Der Umsatz entwickelte sich dagegen erneut rückläufig. Die Transformation hin zu einem technologiegetriebenen Medien- und Marktplatzunternehmen schreitet voran.
Der operative Gewinn auf Stufe EBITDA nahm 2025 im Vergleich zum Vorjahr um 1,3 Prozent auf 120,3 Millionen Franken zu. Die Marge verbesserte sich damit von 14,8 Prozent auf eine neue Rekordmarke von 15,8 Prozent. Mit einem Anteil von 83 Prozent (Vorjahr: 82 Prozent) trägt das Digitalgeschäft den Löwenanteil zum Betriebsgewinn bei.
Weiter rückläufig war dagegen der Umsatz: Er verminderte sich letztes Jahr um 4,8 Prozent auf 762,4 Millionen Franken. Die Abnahme sei dabei zum allergrössten Teil auf die planmässige Schliessung des Druckereibetriebs der Swissprinters in Zofingen zum Jahresende 2024 zurückzuführen, schreibt Ringier in einer Medienmitteilung vom Dienstag. Zusätzlich sei das Medien-Portfolio in Ungarn verkauft worden, ergänzte CEO Marc Walder am Mediengespräch zum Jahresabschluss.
Hoher Beteiligungsgewinn aus Börsengang von SMG
Zu den bedeutendsten Ereignissen im Berichtsjahr gehörte der Börsengang der Swiss Marketplace Group (SMG). Mit einer Marktkapitalisierung von rund 4,5 Milliarden Franken zählte SMG 2025 in Europa zu den grössten Börsengängen. Ringier verkaufte im Rahmen des IPO einen Anteil von 10 Prozent an der Online-Marktplatzbetreiberin. Der daraus resultierende beträchtliche Beteiligungsgewinn ist im ausgewiesenen Betriebsergebnis der Ringier-Gruppe nicht enthalten. «Unter Einschluss dieses Gewinns war 2025 natürlich ein absolutes Rekordjahr», machte CEO Marc Walder klar.
Ringier hält nach dem Verkauf noch knapp 20 Prozent an SMG. Dabei soll es vorläufig auch bleiben: «Wir wollen keine weiteren Anteile verkaufen», so Walder.

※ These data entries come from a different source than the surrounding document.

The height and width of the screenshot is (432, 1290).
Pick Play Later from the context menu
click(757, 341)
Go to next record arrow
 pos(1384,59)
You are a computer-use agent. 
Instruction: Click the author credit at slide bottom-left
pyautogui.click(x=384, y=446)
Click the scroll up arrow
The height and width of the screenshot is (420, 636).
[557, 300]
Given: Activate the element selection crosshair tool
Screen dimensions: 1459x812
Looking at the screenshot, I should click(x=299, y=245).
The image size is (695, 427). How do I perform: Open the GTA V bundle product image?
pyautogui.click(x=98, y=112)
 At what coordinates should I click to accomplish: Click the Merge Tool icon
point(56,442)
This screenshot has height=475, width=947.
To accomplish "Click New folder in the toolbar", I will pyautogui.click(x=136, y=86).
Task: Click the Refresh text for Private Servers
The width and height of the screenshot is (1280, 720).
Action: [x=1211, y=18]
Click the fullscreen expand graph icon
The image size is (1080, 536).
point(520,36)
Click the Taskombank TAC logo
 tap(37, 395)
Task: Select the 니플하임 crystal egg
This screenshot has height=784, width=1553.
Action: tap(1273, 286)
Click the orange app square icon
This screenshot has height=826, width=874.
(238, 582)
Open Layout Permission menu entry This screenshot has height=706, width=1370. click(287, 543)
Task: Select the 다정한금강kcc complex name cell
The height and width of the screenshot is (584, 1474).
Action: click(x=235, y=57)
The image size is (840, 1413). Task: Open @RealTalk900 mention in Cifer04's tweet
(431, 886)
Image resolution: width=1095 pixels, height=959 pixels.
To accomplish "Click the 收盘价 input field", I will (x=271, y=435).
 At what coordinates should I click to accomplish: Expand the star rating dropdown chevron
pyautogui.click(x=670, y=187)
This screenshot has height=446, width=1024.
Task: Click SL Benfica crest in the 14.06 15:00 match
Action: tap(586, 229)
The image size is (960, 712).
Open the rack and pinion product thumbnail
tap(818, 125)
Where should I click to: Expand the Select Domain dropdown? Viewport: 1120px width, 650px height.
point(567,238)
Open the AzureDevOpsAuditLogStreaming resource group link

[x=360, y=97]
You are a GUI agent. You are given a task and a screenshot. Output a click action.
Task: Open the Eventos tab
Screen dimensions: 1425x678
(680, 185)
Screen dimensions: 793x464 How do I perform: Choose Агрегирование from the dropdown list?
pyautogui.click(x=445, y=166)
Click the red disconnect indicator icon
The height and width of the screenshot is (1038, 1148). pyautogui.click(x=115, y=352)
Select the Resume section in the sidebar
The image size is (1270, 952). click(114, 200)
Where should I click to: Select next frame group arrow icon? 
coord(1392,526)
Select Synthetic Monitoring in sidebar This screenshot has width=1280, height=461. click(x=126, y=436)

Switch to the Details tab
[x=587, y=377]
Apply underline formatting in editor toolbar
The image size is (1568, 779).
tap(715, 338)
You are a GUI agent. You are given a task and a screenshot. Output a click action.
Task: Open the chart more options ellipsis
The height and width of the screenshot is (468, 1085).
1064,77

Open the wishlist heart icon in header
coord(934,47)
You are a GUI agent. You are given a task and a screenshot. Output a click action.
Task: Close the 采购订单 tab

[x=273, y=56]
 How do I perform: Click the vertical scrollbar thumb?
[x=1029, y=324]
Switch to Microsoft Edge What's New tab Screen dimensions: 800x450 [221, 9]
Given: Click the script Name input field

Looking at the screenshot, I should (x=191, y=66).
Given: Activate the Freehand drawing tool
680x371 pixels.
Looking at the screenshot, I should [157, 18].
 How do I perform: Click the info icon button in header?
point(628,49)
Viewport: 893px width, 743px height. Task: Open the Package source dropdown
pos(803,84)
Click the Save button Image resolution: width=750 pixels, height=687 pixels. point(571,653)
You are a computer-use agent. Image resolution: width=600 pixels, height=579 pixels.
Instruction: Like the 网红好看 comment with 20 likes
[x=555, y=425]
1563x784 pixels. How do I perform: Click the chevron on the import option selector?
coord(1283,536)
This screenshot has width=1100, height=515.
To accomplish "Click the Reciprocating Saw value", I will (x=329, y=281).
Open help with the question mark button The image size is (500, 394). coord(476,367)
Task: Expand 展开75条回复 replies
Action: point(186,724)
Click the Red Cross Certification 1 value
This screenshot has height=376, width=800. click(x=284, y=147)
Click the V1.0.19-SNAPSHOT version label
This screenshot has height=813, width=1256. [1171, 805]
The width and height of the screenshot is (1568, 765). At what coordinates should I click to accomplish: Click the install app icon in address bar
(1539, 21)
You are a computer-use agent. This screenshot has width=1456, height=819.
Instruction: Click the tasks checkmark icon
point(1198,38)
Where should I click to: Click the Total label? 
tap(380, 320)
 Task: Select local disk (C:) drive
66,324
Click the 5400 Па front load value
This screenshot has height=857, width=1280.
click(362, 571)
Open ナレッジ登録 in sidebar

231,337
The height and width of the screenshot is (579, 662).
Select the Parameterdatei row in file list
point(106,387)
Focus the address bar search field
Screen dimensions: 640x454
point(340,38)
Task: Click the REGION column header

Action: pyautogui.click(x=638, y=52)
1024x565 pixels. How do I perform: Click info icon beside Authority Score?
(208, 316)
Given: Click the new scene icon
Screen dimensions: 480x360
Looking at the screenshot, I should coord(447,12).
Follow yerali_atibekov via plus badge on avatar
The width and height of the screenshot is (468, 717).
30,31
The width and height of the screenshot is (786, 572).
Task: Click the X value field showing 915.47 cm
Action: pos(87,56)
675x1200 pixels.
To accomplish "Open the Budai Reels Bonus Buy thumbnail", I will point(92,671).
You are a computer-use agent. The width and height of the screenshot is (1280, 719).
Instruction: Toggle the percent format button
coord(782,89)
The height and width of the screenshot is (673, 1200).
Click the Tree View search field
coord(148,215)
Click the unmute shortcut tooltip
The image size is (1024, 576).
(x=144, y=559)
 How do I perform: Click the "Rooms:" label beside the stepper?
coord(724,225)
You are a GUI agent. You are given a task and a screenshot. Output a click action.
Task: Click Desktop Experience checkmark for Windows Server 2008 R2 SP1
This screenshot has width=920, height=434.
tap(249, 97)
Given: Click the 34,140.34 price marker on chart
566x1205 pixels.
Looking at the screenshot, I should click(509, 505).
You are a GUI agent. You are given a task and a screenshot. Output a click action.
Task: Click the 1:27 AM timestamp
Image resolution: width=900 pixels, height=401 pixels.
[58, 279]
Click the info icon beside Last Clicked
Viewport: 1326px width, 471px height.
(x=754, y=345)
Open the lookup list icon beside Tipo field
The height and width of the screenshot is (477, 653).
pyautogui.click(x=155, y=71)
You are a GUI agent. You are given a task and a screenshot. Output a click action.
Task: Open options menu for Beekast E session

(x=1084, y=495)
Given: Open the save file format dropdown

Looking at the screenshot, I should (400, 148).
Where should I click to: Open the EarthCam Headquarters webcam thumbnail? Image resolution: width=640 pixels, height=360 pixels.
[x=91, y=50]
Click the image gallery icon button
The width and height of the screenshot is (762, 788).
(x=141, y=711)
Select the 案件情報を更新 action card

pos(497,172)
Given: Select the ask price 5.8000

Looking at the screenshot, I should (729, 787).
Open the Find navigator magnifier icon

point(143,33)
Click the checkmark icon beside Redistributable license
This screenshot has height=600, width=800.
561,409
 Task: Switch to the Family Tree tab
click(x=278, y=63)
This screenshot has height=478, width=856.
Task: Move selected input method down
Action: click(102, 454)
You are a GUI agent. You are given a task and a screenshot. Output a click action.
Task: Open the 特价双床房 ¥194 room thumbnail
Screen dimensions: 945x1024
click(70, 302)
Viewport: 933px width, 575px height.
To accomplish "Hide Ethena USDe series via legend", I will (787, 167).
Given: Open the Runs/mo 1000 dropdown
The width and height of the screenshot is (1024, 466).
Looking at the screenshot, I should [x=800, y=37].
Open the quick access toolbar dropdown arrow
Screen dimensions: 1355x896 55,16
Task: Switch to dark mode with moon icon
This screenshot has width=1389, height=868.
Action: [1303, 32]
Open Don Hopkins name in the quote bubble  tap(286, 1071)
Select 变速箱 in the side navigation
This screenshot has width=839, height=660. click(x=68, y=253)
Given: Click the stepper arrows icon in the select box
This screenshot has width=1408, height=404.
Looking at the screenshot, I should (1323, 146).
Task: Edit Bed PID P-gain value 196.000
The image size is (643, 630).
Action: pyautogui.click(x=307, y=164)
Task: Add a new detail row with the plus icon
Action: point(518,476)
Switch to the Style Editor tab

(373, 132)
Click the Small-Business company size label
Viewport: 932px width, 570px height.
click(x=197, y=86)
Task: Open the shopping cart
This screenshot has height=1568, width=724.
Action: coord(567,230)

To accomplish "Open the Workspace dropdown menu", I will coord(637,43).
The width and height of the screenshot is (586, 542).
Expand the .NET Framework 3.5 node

Der signifikante positive Einmaleffekt aus dem SMG-Börsengang stärkt die Kapitalbasis der Ringier-Gruppe nochmals beträchtlich. Und darauf entwickelt Ringier das eigene Geschäftsmodell weiter.
KI ist erfolgskritisch
Mit Künstlicher Intelligenz (KI) stehe man am Anfang des vierten Kapitels der beinahe 200-jährigen Unternehmensgeschichte, erklärte Walder. «KI verändert, wie wir arbeiten, entscheiden und gestalten.» Für die Medienindustrie stelle KI einen fundamentalen Umbruch dar, vergleichbar mit der digitalen Revolution, so Walder weiter.
2025 habe Ringier den Schritt von der KI-Exploration zur KI-Integration vollzogen. KI stehe bei Ringier nun dezentral allen Mitarbeitenden in allen Geschäftseinheiten zur Verfügung. Und CEO Walder forderte die Belegschaft am traditionellen Speak-Event mit Nachdruck auf, KI für die eigene Arbeit auch zu nutzen. «Wer KI adaptiert, gehört zu den Gewinnern; wer es nicht macht, ist selbst schuld», so die klare Meinung des Ringier-Chefs.
Die Ringier-Gruppe, die unter anderem den «Blick» herausgibt, beschäftigt rund 5500 Mitarbeitende.